Perhaps he was playing only notes that weren’t in the original; perhaps he was playing in the spaces between the notes. In any case, he brought to bear an intensity to his performance -- seated in a chair and hunched over his instrument so far that his head practically touched the strings -- such that even if at times it was difficult to follow his lead, you knew that he was playing a melody that only he could hear.
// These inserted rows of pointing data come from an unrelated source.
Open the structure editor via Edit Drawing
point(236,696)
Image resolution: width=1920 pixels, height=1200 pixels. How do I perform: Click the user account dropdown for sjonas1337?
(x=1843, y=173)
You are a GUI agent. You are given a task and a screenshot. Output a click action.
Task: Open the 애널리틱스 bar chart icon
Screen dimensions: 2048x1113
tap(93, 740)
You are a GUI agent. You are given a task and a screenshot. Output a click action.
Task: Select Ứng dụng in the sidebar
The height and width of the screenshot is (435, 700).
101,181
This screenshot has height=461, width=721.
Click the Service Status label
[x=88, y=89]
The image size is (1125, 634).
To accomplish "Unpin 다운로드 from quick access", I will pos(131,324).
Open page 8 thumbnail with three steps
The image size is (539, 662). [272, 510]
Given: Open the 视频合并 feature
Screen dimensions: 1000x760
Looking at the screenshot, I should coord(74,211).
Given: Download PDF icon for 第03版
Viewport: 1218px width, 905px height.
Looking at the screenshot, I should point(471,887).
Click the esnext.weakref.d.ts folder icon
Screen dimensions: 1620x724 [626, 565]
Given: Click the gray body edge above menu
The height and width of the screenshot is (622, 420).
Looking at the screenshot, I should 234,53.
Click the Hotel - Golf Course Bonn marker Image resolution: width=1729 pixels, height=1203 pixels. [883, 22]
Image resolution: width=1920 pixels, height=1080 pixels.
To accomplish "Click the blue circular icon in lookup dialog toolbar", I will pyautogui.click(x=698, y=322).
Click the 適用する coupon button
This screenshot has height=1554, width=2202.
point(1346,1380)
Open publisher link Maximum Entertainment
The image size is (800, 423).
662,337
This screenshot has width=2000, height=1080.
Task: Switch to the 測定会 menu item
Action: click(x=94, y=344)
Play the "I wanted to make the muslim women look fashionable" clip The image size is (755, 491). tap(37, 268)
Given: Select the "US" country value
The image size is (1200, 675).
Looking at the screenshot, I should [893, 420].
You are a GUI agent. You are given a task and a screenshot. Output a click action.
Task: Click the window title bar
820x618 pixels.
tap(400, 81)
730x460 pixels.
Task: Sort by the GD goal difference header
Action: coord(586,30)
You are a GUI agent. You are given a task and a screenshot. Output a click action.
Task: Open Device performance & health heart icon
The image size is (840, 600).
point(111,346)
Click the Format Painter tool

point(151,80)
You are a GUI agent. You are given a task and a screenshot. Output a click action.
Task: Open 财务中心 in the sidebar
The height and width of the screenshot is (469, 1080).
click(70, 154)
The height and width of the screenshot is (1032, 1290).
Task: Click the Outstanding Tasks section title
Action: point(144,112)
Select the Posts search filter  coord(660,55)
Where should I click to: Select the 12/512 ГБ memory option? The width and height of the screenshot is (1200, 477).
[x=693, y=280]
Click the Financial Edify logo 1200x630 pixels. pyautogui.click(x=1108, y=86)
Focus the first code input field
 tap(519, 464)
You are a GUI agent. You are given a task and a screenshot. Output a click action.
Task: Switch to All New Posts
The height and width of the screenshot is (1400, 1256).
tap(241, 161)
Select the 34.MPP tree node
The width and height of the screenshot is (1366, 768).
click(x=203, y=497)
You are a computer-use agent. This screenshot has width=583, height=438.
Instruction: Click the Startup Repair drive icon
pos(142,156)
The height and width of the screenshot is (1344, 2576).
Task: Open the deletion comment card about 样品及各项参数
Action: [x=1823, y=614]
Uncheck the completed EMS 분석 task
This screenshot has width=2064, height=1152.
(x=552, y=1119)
Conventional guitar techniques were only the foundation for Ribot’s guitar art. Things hung from his instrument, like loops of old guitar strings, and he “played” these with as much control and finesse as he eked out sounds from his strings, by plucking, snapping or rubbing them. A plastic pen became a movable bridge, stuck underneath the strings, lending a harplike sound to the guitar when he played above and below this temporary bridge and the permanent one attached to his guitar.

Ribot was an eccentric, mad genius, with pages of scribbled text strewn around him, presumably with names of songs and reminders of which toys and novelty items to use: a battery-operated toy propeller which brushed the strings, balloons that popped like gunshots, a violin bow, and perhaps his favorite device, a pedal which gently phased his instrument on and off, thus extending the dynamic range from the absolute limits of aural perception at either end. Occasionally he’d moisten a finger and rub it against the wood of his instrument for yet another in his impressive catalog of new sounds on guitar.

Some tunes were familiar – a version of “Solitude” given a noirish treatment one might expect to hear in a David Lynch film, the spiritual “Let My People Go” laced with furious intervals of noise, a very lyrical, tender “I’m in the Mood for Love” and even a snippet of a Bach theme buried inside another anonymous melody.

Most tunes weren’t familiar, and other than a few John Zorn pieces, Ribot didn’t stop to announce their titles. In fact he said almost nothing the whole night beyond hello and an occasional thank-you. To talk would have broken the mood, as his program really functioned not as much as individual songs played in a row but more like a symphony, with themes and movements that circled back and expanded upon each other.

You could not have imagined a less commercial, less conventionally satisfying evening of nightclub music. But you also could not have envisioned 90 minutes of innovation, creativity, soul, sweat and tears to match, as Ribot pulled himself and the spellbound audience – at times you could hear ice melting in patrons’ drinking glasses – through this searing set of experimental sounds.

It was the sort of concert that one never would have expected to hear outside of only the most cutting-edge listening spaces in New York or one of Europe’s cultural capitals. For one night at least, Great Barrington was Tribeca and Club Helsinki was the Knitting Factory.